Amado dips back into his encyclopedic knowledge of the local politics, religions, and sexual joie de vivre of his beloved Bahia in this tale of Catholicism subverted by spiritualism, of puritanism undone by joyous sap, of right-wing control undone by happy anarchy. Here, a holy statue of Saint Barbara of the Thunder is to arrive in the port city of Bahia—to be displayed in the local Museum of Sacred Art—but it never quite makes it: Before it can show up at the museum, Saint Barbara has turned herself into a live force.
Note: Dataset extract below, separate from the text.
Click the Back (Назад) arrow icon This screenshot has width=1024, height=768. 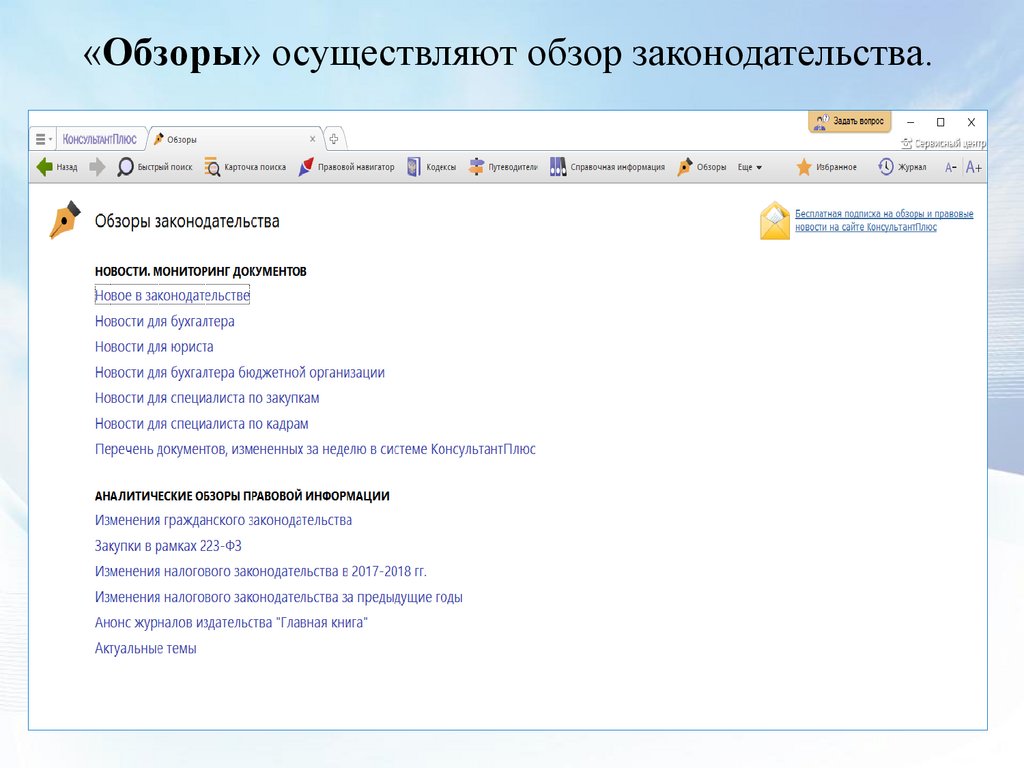[x=45, y=167]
The main object of her ministrations is a young woman, Manela, cruelly shut up in a convent by her strict mother for the sin of having fallen in love with a dark-skinned young taxi-driver. Saint Barbara—as the voodoo goddess Yansan in this case—will have none of it, springing Manela so that she can naturally celebrate her love, while at the same time vexing the local corrupt bureaucrats and proving once again that Brazilian religion is a far more fluid state of affairs than any organized church chooses to see it as. A lot is scattershot, unsubtle, and creaky here—but Amado (The Golden Harvest, 1992, etc.) remains the preeminent chronicler of at least the idea of a joyful life—and as such never neglects the infectious freedom of spirit that gives all his work a happy valence.